Fossem todas as indústrias nacionais como a das conservas de peixe e não havia crise em Portugal. A maior ameaça é a escassez de matéria-prima, porque a internacionalização é um sucesso há décadas. Entre 2010 e 2012, as exportações de conservas cresceram 32,7% em quantidade (de 33 155 toneladas para 44 toneladas) e 39,8% em valor (de 132,6 milhões para 185,6 milhões de euros).
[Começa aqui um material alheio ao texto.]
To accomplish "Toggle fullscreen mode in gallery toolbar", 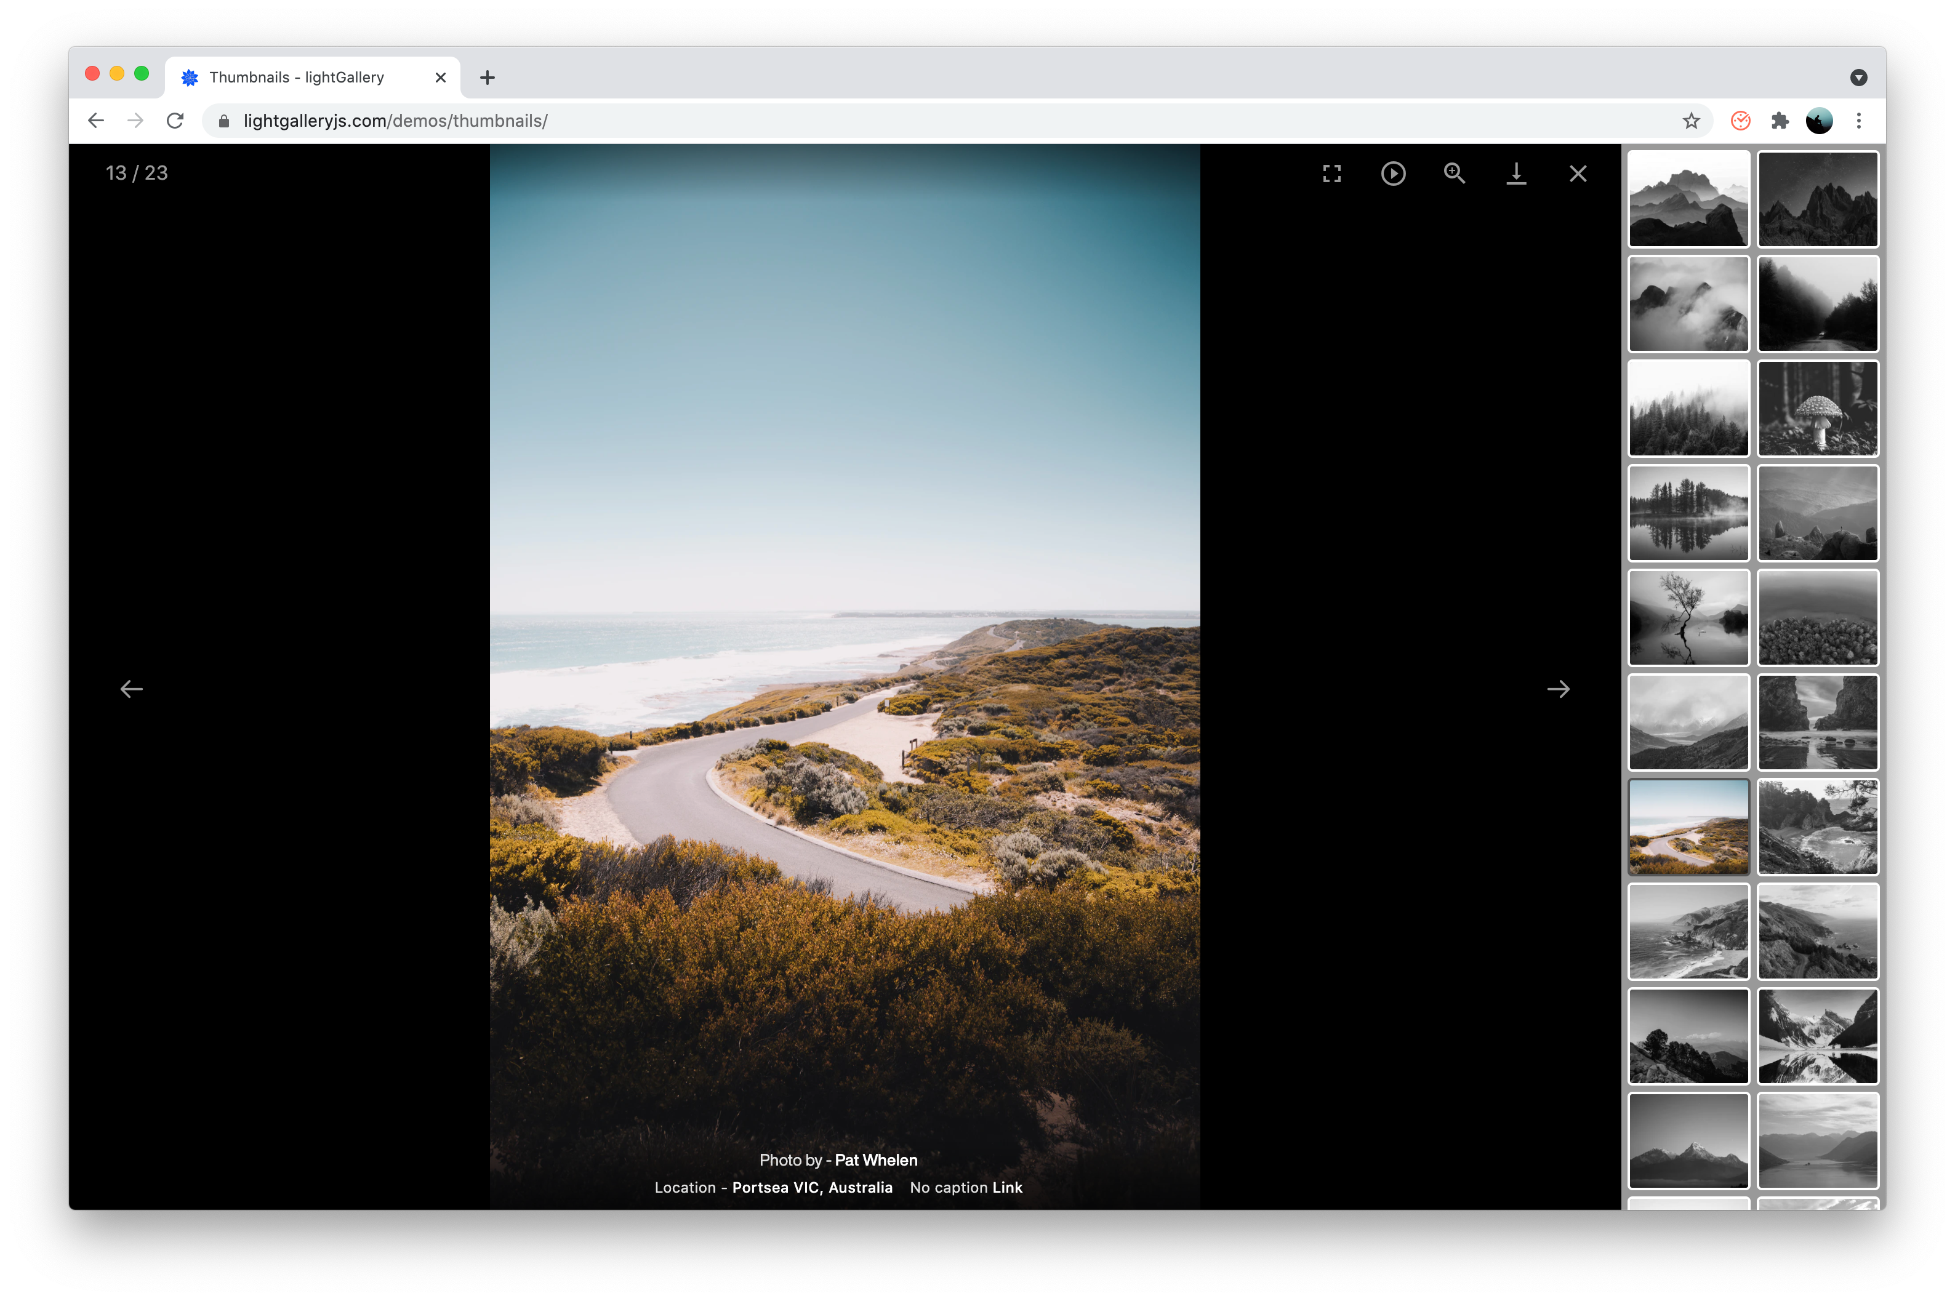I will (1331, 173).
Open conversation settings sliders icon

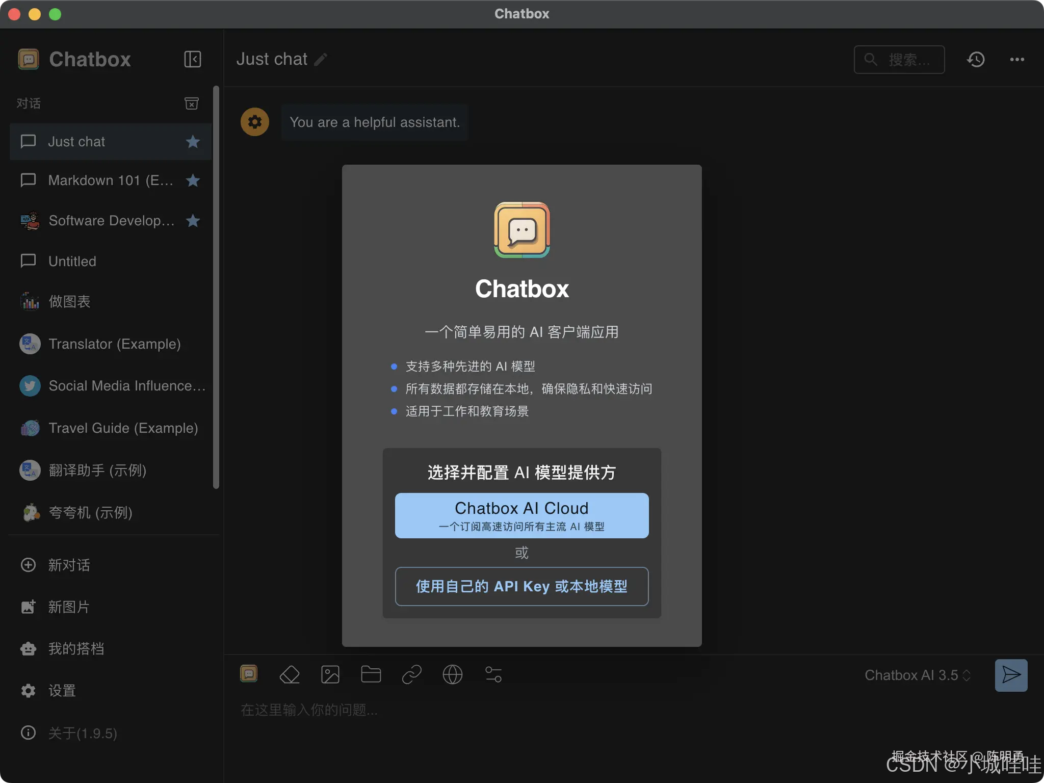[493, 674]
"As empresas de conservas de hoje são económica e financeiramente muito mais robustas do que as antigas. Ocuparam o espaço das que foram desaparecendo, conquistando e continuando a conquistar novos mercados", diz Castro e Melo, secretário-geral da Associação Nacional dos Industriais de Conservas de Peixe. "Há países onde Portugal significa sardinha em lata, e da melhor", afiança António Pinhal, das Conservas Pinhal. É também o caso das conservas da Portugal Norte da marca Porthos, em Macau ou em Hong Kong, onde lideram há 80 anos. Ou da Cocagne, da Ramirez, que é sinónimo de "sardinha em lata" no Benelux, onde é comercializada como produto gourmet desde 1906.
Matéria-prima escassa
A indústria conserveira depende de um fator aleatório com que poucos negócios contam: a matéria-prima vem do mar, à vontade da natureza e, por vezes, dos subsídios ao aba
te da frota pesqueira portuguesa. "Em Matosinhos, havia 200 traineiras em 1986. Hoje são 20", desabafa António Pinhal, que acredita que o segredo do êxito está no respeito pelos métodos tradicionais. Na Conservas Pinhais, em Matosinhos, ainda propriedade da família que a fundou, em 1920, só trabalham com sardinha fresca da costa portuguesa. "A sardinha portuguesa tem fama de ser a melhor do mundo; não vou trabalhar com sardinhas de Marrocos", diz. Desde a limpeza manual do peixe até à batida final em cada lata, para assegurar que está estanque, tudo é realizado como há 93 anos, por cem mulheres e 20 homens. Desde 1920 que a exportação é o destino de 90% da produção, graças a uma rede distribuidores "que já fazem parte da família" e que colocam a Pinhais e a marca Nuri em quase toda a União Europeia (é marca de luxo na Áustria há mais de 50 anos), na América Central, nas Filipinas e em Israel. Em 2012, faturou 3,5 milhões de euros.